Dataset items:
★ ★ ★ ★ ★
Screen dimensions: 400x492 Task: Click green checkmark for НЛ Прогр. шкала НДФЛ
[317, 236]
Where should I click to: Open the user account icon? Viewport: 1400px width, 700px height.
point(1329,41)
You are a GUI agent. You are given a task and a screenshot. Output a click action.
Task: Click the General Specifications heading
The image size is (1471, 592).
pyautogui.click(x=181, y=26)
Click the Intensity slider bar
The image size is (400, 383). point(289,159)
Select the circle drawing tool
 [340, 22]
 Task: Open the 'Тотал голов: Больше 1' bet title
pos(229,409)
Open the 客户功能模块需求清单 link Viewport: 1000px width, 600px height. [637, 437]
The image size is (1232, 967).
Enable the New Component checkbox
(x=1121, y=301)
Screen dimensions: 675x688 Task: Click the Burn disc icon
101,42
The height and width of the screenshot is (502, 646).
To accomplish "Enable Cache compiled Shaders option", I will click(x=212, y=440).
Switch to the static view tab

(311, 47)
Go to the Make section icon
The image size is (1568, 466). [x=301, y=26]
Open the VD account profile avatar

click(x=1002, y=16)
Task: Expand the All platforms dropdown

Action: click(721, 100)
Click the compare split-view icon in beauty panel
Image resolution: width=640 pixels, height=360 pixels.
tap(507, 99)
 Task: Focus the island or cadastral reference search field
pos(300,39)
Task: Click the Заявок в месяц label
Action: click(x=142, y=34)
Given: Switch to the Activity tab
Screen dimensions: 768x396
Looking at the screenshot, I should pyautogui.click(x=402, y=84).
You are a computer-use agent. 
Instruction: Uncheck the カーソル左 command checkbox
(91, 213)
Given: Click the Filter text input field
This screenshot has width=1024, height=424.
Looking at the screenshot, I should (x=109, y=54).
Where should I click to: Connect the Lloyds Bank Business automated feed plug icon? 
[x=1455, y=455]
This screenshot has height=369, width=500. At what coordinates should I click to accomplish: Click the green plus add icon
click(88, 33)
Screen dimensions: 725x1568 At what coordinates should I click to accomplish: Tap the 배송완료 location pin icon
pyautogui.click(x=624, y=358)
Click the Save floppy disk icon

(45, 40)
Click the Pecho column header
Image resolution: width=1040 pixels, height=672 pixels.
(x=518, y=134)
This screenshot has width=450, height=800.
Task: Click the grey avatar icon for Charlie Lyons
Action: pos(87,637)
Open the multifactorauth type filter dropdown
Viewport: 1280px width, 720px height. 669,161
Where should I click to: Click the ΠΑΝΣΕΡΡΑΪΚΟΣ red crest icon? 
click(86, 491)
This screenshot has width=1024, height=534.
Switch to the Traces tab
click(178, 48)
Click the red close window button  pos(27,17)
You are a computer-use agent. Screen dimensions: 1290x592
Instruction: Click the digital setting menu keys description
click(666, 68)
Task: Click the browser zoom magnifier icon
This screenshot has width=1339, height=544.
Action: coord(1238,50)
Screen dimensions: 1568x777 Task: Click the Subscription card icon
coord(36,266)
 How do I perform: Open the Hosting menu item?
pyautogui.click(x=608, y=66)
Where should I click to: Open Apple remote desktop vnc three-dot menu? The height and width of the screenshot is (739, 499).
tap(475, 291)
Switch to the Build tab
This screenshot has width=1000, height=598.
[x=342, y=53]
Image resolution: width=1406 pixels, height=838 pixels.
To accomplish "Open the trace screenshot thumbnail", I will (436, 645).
★ ★ ★ ★ ★
Copy every line in the entries above that has the string "computer" in it.

■ Answer to this exercise
You are a computer-use agent. 
You are a computer-use agent. Screen dimensions: 1290x592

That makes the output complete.